第59回 ナマズやウナギを中心とする川魚料理の名店、岐阜・千代保稲荷の「やまと本店」
東海ウォーカー

“おちょぼ稲荷”や“おちょぼさん”の名で親しまれている、岐阜県海津市の千代保稲荷神社。門前町には、昔から川魚料理の名店が並ぶ。そのなかでもひときわ高い人気を誇っているのが、大正時代から続くナマズとウナギ料理の老舗「やまと本店」だ。
大正時代から100年以上続く老舗店
千代保稲荷神社より徒歩1分、平日から多くの人でにぎわう参道の中心部に店を構える「やまと本店」。創業は今から100年以上前、1916(大正5)年にさかのぼる。

「ナマズ料理といえば、当時は蒲焼きではなく、鍋で煮込む“ず鍋”という食べ方が主流だったそうです」と話すのは、3代目の近藤輝明さん。ナマズはタンパク質やビタミンなど、栄養価の高さが特徴だ。「子どものころから、少々の風邪ならナマズを食べて治してきたんです」と笑顔で教えてくれた。

創業当時、ナマズ料理が食べられる店は「やまと本店」のほかに数軒ほど。その後は徐々にライバル店が増えていったというが、「やまと本店」の人気が揺らぐことはなかった。1981(昭和56)年には、東口の大鳥居前に「やまと新館」がオープン。
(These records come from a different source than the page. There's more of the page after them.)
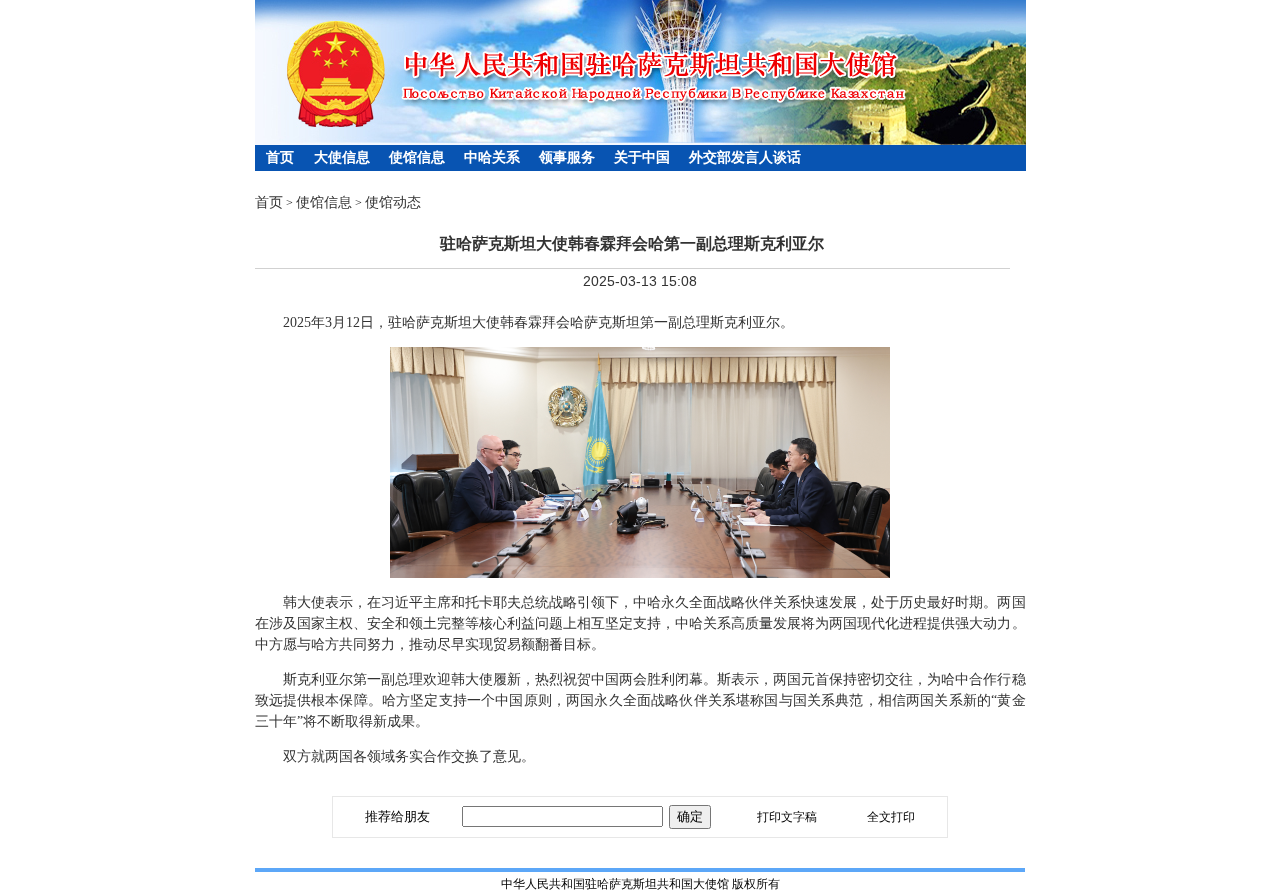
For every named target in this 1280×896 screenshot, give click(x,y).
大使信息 (342, 157)
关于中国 (642, 157)
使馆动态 (393, 202)
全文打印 (891, 817)
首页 (280, 157)
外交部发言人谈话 (745, 157)
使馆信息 (417, 157)
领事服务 (567, 157)
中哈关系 (492, 157)
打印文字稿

2011年にも焼鳥スタイルで気軽にウナギが食べられる「おちょぼっ娘」をオープンさせ、現在は3店舗で「大和グループ」を形成している。

地元のナマズや国産ウナギにこだわる
「やまと本店」の女将は、輝明さんの娘にあたる4代目の近藤薫さん。調理場に立ち、慣れた手付きで自らナマズをさばいていく。調理から接客までなんでもこなす、まさに店の中心的存在だ。

一番のおすすめはなんといっても「なまずランチ」(1598円)である。メインは木曽川や長良川など、なるべく地元の川で獲れたナマズを使い、昔からの継ぎ足しという濃いめの甘辛ダレで焼き上げたナマズの蒲焼き。さらにナマズやウナギなどの天ぷら、コイの身でダシをとったコイ汁などが付く。まさに川魚料理のフルコースといった内容で、昔から千代保稲荷の参拝客に人気の定番ランチだ。

そしてもう1つの人気メニューが「特製うなぎ丼」(2376円)。「タレはナマズとウナギで使い分けています」と薫さん。タレ作りには昔から練炭を使用しており、弱火で一晩じっくりと時間をかけて炊くことで「やまと本店」ならではの深い風合いが生まれる。ちなみに使用するウナギはすべて国産。食材からタレまですべてにこだわり抜き、昔から変わることのないおいしさを守り続けている。

当たり前の仕事を大切にしていきたい
ちなみに「やまと本店」から歩いて30秒の姉妹店「おちょぼっ娘」は、ねじったウナギの蒲焼きを串に刺したご利益ランチ「うなぎのぼり」(1080円)、もう1つの姉妹店「やまと新館」は、ランチタイムのみ食べられるリーズナブルな「ひつまぶしランチ」(2138円)が人気という。「とにかくいいものだけを丁寧に調理したうえで、お値打ちな価格で出していきたいんです」と輝明さん。薫さんも「正直に言って価格的には少し厳しくなっているのですが、昔からずっと続けてきたことですから、おいそれと変えるわけにはいきません」と声をそろえる。

創業からの“当たり前の仕事を大切にする”という精神を今も大切に受け継いでいる「やまと本店」。姉妹店ともども、“おちょぼ稲荷”の名物店として、これからも多くの参拝客に愛されていくはずだ。